Tell someone you work in engineering, and chances are, they think you work with grease and machines parts.
It is not an inaccurate picture, but with the perpetuation of tech-dominance, engineering has evolved into a career of the future.
Looking past the engineering of yesteryear, the engineering profession today touts the use of big data and high-end technology while working in impressive workspaces guaranteed to drop your jaws.
Engineering = Bulletproof Job of the Future?
The world today thrives on innovation. To maintain this inexorable forward thrust, the technology that supports cannot stagnate either. As such, the onus lies on engineers to not fall behind.
This is a harrowing thought indeed.
Micron data analyst Kegan Ang, who works with schematics, statistics and Big Data in the Planning Department (like a Central Command Centre), shared the perks of working for a company that provides extensive support for education.
Micron also partners with the local polytechnics to offer SkillsFuture Earn & Learn programmes for specialist diplomas. There are also in-house training programs that employees can participate in to up-skill themselves.
To job-seeking millennials out there, on-the-job education comes as an attractive incentive. Financial support aside, these perks also create a workspace that nurtures its staff, as opposed to utilising them as human robots to meet ends.

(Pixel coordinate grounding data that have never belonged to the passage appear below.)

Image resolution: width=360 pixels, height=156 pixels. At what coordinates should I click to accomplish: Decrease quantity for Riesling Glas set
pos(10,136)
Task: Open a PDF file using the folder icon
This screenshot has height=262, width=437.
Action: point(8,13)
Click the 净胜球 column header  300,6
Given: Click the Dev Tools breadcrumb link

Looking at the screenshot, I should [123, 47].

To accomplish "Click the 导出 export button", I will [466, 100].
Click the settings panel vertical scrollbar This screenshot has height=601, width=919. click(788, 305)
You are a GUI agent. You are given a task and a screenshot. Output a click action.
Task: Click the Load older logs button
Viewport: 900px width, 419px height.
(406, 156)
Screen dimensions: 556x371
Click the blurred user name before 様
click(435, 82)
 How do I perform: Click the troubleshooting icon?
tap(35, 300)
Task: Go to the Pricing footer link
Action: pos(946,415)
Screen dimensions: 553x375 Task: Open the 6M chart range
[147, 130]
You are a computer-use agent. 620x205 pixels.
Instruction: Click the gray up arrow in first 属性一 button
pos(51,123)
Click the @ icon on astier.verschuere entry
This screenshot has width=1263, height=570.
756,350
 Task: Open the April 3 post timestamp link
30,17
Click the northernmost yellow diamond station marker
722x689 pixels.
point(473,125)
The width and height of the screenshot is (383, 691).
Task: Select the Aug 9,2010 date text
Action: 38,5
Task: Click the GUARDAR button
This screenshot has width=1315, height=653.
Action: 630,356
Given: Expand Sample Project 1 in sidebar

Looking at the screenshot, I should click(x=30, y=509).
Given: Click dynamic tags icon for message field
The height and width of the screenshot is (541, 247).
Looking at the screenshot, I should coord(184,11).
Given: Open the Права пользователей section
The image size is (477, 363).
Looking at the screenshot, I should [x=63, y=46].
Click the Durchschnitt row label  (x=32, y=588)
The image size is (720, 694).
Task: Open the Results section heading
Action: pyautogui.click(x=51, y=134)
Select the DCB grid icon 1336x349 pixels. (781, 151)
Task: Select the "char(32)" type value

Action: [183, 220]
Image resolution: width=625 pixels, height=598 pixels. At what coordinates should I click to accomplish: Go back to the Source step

And if we’re talking about bulletproof jobs, working in a sector upon which the future relies (since the Internet of Things cannot work without memory cards, which Micron manufactures) sounds like a pretty stable gig indeed.
With an invite to Micron, I visited Fab 10, one of their 4 semiconductor facilities, to personally take a look at the workspace of a modern day engineer.
Micron Technology, Inc
Micron Technology Inc. is one of the wafer fabrication companies in Singapore which produces a global supply of memory chips (even the ones in your HPB tracker watch).
This U.S. multi-national giant employs approximately 7,500 workers in Singapore, and hires staff from various disciplines within Engineering.
In modern engineering, Kegan says that an engineer’s work is evolving into sophisticated, high tech work. So it’s not just about going out in the hot sun and getting sweaty and dirty.
For example, in Fab 10 clean rooms where memory chips are made, the room has to be free from random particles therefore, you cannot even tear paper in the room.
Engineers have to smock-up as the air in the Fab 10 floor is highly controlled for foreign particles.
To automate the transport of silicon wafers used to make memory chips, Front Opening Unified Pods (FOUPs) below are used.
Modern clean rooms are automated, with ceilings lined with tracks upon which the FOUPs travel.
Kegan’s job involves monitoring the progress of the automated processes, which means he not only has to know how the processes work, but also analyses how to improve production time, and troubleshoots where necessary.
A Space To Break The Rules
One aspect of engineering that used to put me off was the image of a ‘checklist’ work style, so imagine my surprise when I learnt about their “TED Talks”.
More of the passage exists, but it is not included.